--- Start of Input material ---

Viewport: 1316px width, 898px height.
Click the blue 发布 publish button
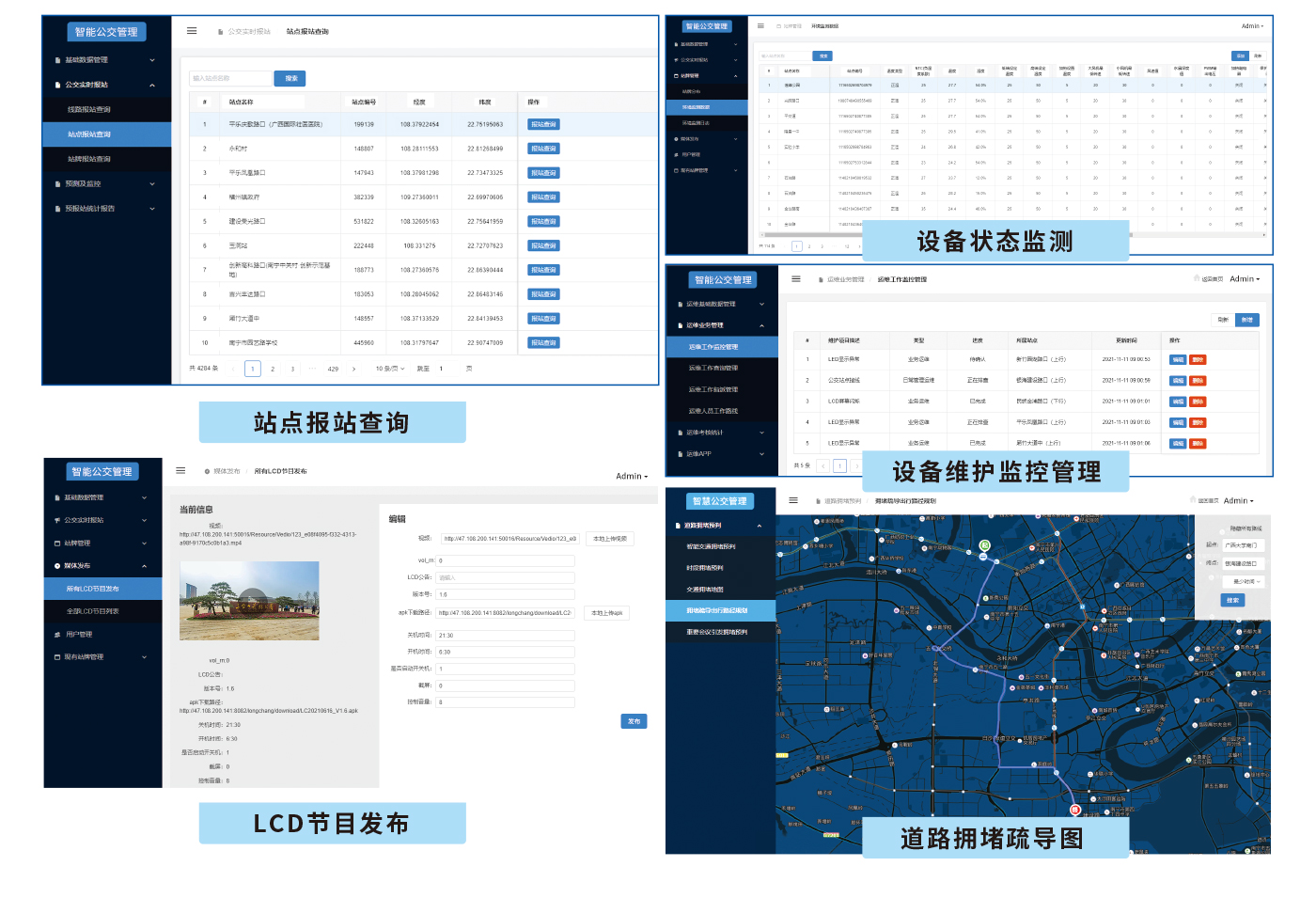click(634, 721)
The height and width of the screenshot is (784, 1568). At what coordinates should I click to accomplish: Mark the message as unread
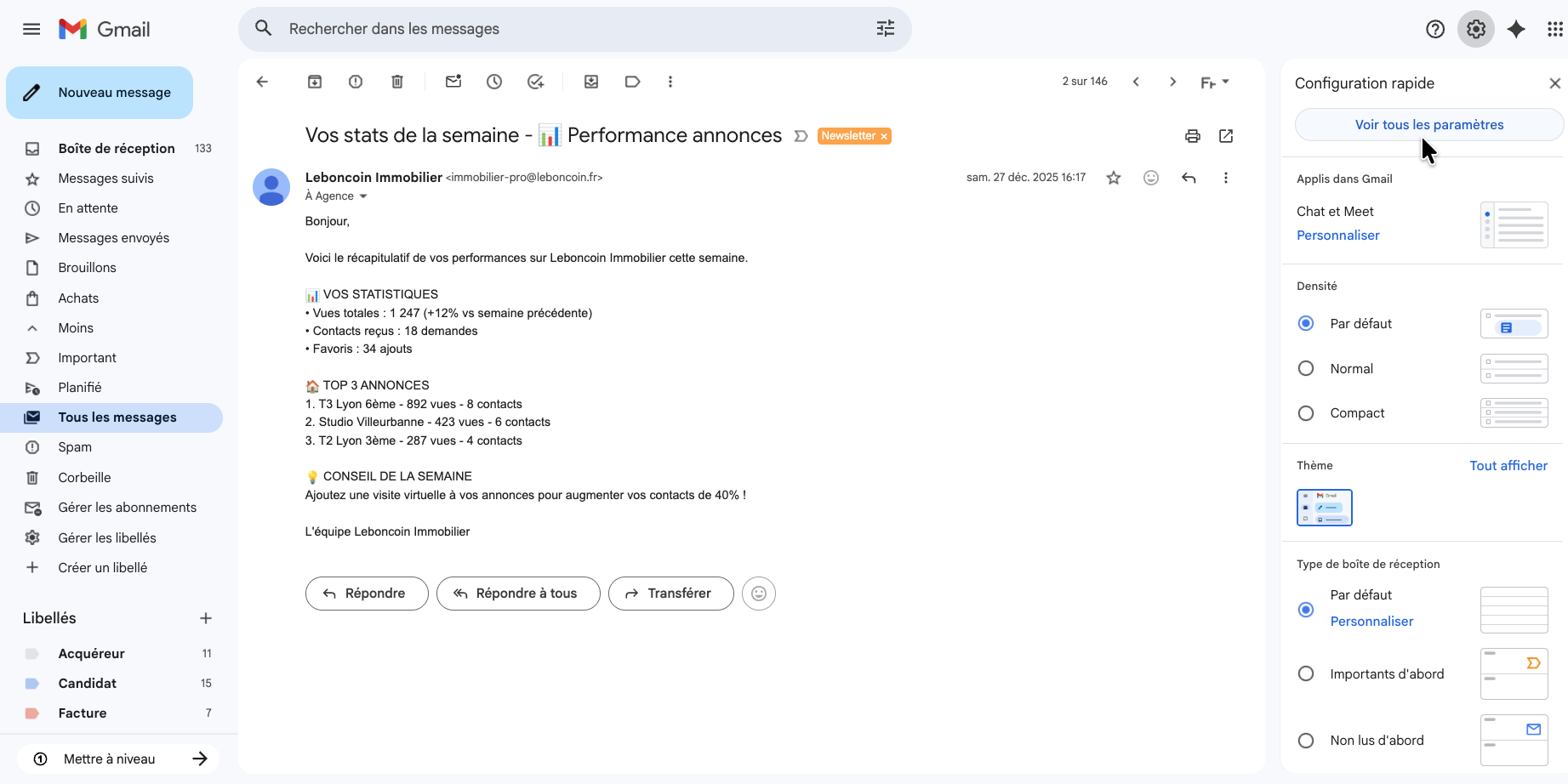(453, 82)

--- End of Input material ---

» **Aim of the task**
Count the lines of the data above that contain the string "width". Reply with the number alone.

» **Solution below**
2